| Aim |
Starting with the line that contains "Click the New..." and going on through the end of the records, write those lines out again, replacing "Instruction" with "Command" and leaving everything else unchanged.

— START OF Extracted material —

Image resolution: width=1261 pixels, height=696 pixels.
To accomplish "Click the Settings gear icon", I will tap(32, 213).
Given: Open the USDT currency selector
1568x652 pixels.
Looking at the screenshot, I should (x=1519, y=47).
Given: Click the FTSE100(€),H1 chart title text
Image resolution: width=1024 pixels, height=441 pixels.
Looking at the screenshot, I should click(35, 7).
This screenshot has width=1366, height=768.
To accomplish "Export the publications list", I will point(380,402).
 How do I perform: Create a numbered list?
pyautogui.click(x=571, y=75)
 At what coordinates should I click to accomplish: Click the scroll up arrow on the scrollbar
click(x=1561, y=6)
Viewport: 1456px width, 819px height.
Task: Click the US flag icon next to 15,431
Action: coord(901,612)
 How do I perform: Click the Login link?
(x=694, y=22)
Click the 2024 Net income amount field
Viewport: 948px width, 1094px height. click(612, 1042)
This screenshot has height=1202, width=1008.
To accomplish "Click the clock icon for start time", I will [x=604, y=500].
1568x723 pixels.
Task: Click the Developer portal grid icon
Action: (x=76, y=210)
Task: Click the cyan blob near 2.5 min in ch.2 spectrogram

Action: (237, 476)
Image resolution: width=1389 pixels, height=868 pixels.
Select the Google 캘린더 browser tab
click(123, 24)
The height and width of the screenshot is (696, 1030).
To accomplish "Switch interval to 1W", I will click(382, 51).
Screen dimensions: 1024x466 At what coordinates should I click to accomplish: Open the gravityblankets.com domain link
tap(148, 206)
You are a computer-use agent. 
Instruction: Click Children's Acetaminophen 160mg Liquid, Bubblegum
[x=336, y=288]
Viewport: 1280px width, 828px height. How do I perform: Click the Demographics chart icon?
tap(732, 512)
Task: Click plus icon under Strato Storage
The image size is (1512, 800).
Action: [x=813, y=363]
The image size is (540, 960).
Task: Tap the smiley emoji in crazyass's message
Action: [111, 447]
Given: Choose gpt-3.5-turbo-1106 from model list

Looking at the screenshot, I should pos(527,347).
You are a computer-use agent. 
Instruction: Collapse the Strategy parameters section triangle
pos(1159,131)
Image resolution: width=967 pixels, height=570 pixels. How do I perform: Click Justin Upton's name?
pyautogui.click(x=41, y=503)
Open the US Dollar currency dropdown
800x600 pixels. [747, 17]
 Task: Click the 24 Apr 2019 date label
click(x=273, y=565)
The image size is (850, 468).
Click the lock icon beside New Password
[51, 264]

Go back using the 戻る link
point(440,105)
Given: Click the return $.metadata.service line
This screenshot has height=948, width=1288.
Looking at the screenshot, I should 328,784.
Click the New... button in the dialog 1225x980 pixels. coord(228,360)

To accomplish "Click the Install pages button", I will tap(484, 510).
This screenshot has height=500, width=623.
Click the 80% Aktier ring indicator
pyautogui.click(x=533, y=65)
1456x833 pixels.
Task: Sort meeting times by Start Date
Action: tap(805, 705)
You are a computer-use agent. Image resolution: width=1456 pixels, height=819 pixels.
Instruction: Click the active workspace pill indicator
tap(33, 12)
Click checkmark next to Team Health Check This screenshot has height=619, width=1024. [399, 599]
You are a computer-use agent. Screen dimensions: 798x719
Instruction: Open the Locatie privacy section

— END OF Extracted material —

| Full solution |
Click the New... button in the dialog 1225x980 pixels. coord(228,360)

To accomplish "Click the Install pages button", I will tap(484, 510).
This screenshot has height=500, width=623.
Click the 80% Aktier ring indicator
pyautogui.click(x=533, y=65)
1456x833 pixels.
Task: Sort meeting times by Start Date
Action: tap(805, 705)
You are a computer-use agent. Image resolution: width=1456 pixels, height=819 pixels.
Command: Click the active workspace pill indicator
tap(33, 12)
Click checkmark next to Team Health Check This screenshot has height=619, width=1024. [399, 599]
You are a computer-use agent. Screen dimensions: 798x719
Command: Open the Locatie privacy section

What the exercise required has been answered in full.